◆ Your goal
How many lines in the items below contain the string "Identify", counting only matches with the same capitalization? Reply with the number alone.

Start of Provided data

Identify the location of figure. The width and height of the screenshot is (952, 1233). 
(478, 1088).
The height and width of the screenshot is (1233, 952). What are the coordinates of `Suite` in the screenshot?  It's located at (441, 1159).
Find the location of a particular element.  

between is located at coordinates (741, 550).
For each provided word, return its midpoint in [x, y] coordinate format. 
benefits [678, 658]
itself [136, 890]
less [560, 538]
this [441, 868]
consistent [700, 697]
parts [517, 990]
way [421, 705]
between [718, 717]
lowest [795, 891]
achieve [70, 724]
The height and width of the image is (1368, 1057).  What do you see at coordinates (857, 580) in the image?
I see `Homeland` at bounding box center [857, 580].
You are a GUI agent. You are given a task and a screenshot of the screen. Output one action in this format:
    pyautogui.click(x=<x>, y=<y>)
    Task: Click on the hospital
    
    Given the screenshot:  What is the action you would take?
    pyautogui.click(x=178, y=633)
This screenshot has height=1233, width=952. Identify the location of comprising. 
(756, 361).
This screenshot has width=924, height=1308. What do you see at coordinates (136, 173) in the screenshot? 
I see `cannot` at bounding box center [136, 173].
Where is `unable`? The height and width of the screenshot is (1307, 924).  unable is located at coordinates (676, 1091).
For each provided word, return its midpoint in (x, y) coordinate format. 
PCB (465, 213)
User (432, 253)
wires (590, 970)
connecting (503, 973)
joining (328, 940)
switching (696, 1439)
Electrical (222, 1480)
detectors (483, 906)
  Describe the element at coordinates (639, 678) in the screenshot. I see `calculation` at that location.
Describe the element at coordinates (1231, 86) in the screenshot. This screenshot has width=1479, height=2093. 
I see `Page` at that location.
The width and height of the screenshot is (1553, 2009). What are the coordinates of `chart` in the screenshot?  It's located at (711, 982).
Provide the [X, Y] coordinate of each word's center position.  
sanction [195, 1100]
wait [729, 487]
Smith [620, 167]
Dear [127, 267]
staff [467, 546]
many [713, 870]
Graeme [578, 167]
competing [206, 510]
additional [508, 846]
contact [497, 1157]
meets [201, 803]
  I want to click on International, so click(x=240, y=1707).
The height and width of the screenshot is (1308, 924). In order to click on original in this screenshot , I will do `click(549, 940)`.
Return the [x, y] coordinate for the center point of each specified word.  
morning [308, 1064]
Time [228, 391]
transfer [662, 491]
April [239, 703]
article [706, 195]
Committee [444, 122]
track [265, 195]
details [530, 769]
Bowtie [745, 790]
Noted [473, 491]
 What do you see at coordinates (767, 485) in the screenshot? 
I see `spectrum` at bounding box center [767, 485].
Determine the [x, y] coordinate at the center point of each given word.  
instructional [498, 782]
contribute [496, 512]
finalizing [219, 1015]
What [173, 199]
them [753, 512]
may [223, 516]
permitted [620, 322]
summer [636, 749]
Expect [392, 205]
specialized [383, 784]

End of Provided data

◆ Result
2